販売促進部
杉本和美

読者に寄り添い、本との「出会い」を作る仕事

編集は本を作りますよね。私たちはそれを「誰に・いつ売るのか」の戦略を立てて、書店さんに売り込むのが基本の仕事です。
日々売上データや書店さんの意見、ニュースなどを見聞きして「何が1番最適な売り方か」を見定めていくことが、業務の7割くらいなのかもしれません。
戦略が決まれば、書店さんから注文をとるために注文書やポップを作成したり、フェアの提案を行ったりします。戦略のないまま作ったポップは、どれだけデザインに力を入れてもお客さんには刺さらないんですよね…。

「生活の目線」から生まれた販売戦略

販売促進部 杉本和美 挿絵写真01

以前『まいぜんシスターズとマイクラを遊ぼう!』(扶桑社ムック)の販売を担当したんです。
発売した当時は学校のデジタル化が一気に進んでいる時期でした。自分も親ですが、子どもが学校でパソコンを配られたと聞き「これは世の中が大きく変わるな…!」と。この本はちょうどその頃に売れ始めていて、何か関係しているんだろうと徹底的に調べました。
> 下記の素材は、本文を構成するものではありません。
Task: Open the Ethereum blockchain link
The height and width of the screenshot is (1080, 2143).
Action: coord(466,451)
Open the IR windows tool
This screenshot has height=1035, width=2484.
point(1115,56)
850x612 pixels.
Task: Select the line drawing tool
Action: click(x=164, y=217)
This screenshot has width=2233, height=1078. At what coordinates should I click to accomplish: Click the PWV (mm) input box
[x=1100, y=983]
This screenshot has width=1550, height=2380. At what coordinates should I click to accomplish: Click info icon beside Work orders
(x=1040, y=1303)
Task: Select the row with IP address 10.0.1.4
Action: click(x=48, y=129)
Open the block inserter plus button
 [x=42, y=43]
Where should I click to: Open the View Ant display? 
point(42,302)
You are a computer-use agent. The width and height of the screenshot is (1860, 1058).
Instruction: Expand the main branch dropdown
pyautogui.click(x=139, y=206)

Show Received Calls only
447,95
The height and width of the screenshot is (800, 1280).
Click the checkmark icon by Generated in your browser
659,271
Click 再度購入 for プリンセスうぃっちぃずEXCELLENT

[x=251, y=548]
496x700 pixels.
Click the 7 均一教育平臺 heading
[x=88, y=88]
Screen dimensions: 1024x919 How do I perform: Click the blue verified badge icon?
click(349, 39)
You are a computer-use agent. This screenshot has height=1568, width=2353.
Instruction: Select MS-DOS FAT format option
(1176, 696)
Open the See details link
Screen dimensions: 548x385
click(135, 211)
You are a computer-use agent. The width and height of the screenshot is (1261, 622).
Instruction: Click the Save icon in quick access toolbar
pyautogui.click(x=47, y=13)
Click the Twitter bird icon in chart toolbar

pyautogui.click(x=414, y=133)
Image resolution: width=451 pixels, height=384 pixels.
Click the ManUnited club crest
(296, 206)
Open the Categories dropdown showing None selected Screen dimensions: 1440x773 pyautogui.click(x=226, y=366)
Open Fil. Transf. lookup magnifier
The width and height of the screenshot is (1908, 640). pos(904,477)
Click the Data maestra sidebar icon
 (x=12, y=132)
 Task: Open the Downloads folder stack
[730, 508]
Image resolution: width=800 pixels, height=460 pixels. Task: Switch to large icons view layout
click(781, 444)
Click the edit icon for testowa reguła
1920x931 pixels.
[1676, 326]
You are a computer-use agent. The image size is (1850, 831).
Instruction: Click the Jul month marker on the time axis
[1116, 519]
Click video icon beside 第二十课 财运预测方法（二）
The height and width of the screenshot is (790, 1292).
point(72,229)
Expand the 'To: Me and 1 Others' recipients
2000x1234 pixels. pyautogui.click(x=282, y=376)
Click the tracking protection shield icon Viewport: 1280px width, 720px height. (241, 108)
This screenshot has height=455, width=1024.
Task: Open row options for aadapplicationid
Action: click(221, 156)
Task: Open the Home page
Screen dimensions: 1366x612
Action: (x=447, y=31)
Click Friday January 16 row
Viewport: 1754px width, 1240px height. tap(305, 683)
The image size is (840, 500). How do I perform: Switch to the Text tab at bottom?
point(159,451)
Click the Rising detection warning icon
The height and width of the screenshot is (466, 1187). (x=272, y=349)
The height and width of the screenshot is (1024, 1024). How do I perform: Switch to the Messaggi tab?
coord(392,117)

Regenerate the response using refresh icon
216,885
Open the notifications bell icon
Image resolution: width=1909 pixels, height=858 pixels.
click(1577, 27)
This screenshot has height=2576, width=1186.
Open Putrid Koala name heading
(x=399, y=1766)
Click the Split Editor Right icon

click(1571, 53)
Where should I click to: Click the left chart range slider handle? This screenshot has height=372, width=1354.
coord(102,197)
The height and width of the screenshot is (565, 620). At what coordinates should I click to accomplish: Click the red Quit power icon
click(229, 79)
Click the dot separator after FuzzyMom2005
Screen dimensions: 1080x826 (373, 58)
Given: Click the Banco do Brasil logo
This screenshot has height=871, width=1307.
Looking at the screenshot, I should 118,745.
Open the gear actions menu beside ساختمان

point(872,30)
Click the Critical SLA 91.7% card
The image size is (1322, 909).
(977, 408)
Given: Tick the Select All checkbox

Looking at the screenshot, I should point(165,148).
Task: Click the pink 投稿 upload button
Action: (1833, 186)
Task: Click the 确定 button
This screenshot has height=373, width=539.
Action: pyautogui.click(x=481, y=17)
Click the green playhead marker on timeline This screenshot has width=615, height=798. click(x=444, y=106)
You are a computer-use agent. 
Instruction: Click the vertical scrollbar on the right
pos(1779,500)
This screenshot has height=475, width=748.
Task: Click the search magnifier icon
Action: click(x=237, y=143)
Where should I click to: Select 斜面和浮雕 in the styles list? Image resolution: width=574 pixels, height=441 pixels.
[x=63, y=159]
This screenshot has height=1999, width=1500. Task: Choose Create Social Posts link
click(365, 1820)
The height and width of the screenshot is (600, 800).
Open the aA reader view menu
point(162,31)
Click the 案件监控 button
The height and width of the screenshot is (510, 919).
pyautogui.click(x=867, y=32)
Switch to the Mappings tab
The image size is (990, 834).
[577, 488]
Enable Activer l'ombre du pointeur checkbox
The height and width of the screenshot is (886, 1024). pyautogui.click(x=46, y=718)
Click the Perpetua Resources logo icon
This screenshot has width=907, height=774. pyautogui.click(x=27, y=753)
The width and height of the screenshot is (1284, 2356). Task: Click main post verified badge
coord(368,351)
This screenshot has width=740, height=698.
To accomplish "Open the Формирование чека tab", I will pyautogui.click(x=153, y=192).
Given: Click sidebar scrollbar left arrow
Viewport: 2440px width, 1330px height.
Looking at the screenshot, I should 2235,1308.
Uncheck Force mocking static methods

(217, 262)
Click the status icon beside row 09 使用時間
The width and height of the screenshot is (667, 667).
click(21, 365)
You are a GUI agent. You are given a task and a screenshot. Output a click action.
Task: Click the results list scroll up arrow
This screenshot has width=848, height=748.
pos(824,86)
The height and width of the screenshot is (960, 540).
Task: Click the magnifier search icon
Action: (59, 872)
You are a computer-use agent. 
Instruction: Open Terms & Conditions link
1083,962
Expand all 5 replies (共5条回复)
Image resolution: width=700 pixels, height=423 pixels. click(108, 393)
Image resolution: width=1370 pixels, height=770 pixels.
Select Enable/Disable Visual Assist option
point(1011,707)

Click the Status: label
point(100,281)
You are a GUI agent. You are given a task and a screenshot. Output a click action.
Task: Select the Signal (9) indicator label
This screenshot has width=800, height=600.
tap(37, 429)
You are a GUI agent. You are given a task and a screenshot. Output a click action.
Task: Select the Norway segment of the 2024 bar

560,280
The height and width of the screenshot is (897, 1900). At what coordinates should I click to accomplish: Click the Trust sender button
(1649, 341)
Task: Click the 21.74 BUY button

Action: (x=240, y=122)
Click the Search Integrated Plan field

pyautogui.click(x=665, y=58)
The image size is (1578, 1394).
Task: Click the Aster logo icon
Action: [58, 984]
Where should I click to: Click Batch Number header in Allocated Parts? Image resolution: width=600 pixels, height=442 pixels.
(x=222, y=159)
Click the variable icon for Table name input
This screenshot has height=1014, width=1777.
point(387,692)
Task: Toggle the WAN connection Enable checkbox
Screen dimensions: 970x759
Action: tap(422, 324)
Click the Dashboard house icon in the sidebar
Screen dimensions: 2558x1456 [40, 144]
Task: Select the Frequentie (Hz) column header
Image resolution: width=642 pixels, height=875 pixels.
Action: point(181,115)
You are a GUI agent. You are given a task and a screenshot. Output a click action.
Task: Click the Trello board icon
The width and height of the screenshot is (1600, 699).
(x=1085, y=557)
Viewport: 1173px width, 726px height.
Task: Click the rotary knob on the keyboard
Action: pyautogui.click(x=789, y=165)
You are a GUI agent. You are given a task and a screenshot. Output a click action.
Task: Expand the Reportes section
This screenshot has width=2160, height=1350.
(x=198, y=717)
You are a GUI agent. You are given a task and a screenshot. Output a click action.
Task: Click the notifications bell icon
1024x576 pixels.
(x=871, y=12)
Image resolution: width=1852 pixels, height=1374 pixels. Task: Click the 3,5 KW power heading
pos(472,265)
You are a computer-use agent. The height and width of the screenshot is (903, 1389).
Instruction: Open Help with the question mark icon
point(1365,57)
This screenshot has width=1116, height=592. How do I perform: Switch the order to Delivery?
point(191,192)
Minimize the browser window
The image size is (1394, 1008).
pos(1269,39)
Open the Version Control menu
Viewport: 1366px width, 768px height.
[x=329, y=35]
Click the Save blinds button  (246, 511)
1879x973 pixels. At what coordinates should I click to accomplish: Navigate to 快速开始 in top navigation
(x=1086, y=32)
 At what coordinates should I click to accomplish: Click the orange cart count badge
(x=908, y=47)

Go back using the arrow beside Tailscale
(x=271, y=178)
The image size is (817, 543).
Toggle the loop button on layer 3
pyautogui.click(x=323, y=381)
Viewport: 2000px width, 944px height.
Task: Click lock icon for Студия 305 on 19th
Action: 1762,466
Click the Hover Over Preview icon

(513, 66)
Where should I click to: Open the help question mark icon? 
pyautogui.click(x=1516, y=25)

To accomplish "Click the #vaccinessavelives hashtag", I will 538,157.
すると親たちが「自分じゃプログラミングを教えられない、子どもが自ら楽しんで始められるきっかけはないか」と悩んでいる状況が見えてきたんです。
そこで「Minecraft(マインクラフト)」はプログラミングの初歩に最適で、それをYouTubeで小学生に大人気のまいぜんシスターズが教えてくれる」というメッセージが明確に伝われば、広く売れると考えました。
それから書店さんのご協力を得て、児童書やコミックの棚など、とにかく子供の目に付く場所に置いてもらいました。“おねだりして、お母さんたちに買ってもらおう”という戦略を立て、夏休みに大々的に展開したら、やっぱりすごく伸びて嬉しかったです。

常に変化する環境に合わせて新しい戦略を

販売促進部 杉本和美 挿絵写真02

私たちは新しく出た本だけでなく、既に出ている本の売り伸ばしにも力を入れています。
例えば、カバーデザインを変えることで新たなターゲット層に売り出したり、埋もれていたポテンシャルのある商品を「今」の流行りに合わせて売り直したり。環境は常に変わっているので、編集部や宣伝PR部門、書店さんと連携しながら常に新しいやり方を探していきたいですね。

扶桑社はフラットな会社だと思うので、自分の世代でしか感じられないことを恐れず発言してほしいです。「これをやってみたい」という想いがある人をお待ちしています!